Saved entries
-=-=-

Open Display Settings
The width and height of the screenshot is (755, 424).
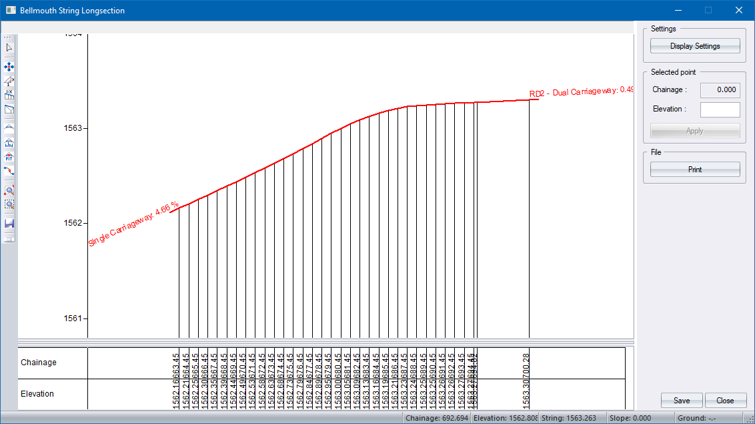click(x=694, y=46)
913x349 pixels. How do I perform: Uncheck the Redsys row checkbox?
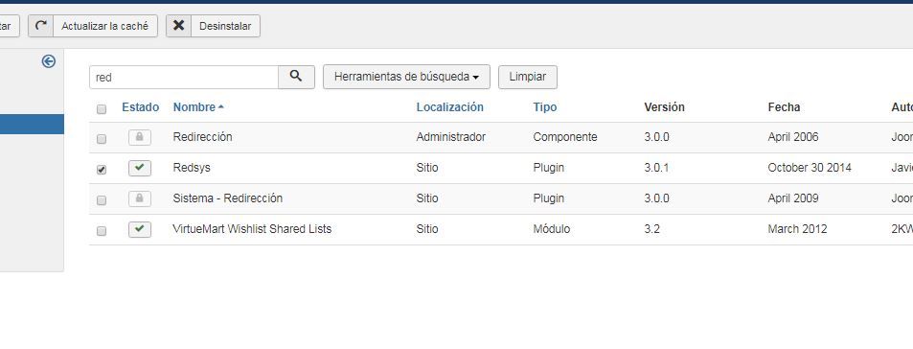tap(102, 170)
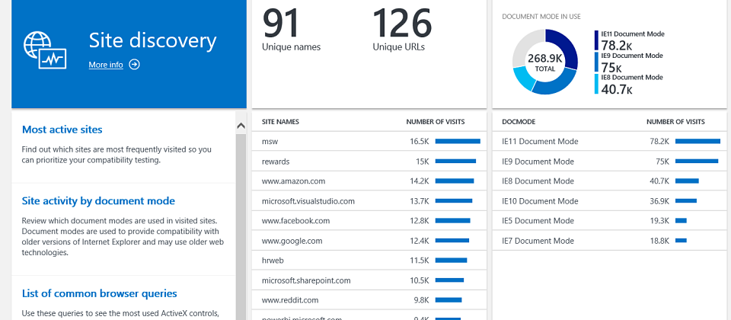This screenshot has height=320, width=731.
Task: Open Site activity by document mode
Action: point(98,201)
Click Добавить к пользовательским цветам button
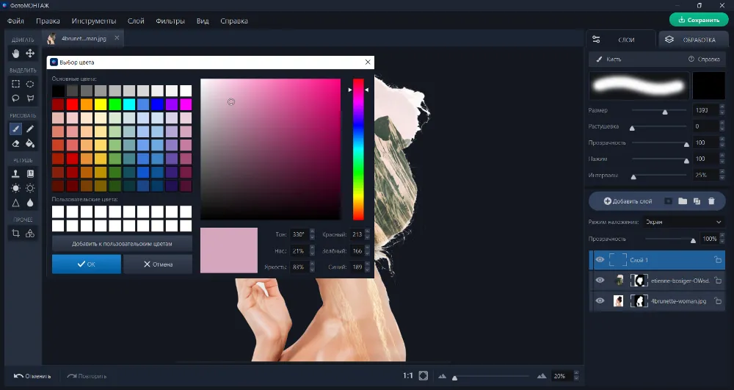 tap(122, 243)
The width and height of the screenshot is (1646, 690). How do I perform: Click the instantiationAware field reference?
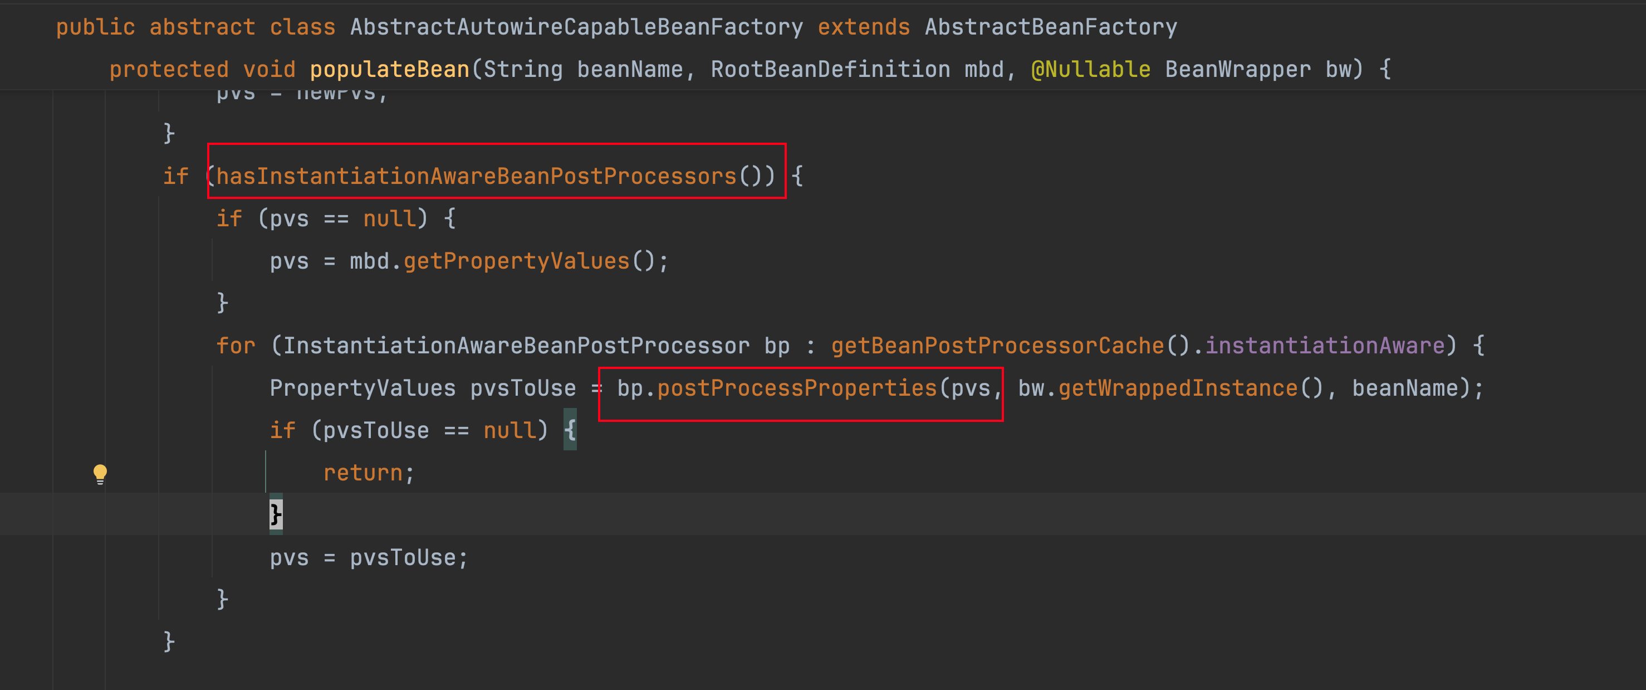click(x=1325, y=345)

-=-=-

> **EXERCISE PROMPT**
Omit every picture while transcribing the records above exactly.

> **RESPONSE AREA**
Open Display Settings
The width and height of the screenshot is (755, 424).
click(x=694, y=46)
913x349 pixels. How do I perform: Uncheck the Redsys row checkbox?
tap(102, 170)
This screenshot has height=320, width=731.
Task: Open Site activity by document mode
Action: point(98,201)
Click Добавить к пользовательским цветам button
 tap(122, 243)
The width and height of the screenshot is (1646, 690). How do I perform: Click the instantiationAware field reference?
click(x=1325, y=345)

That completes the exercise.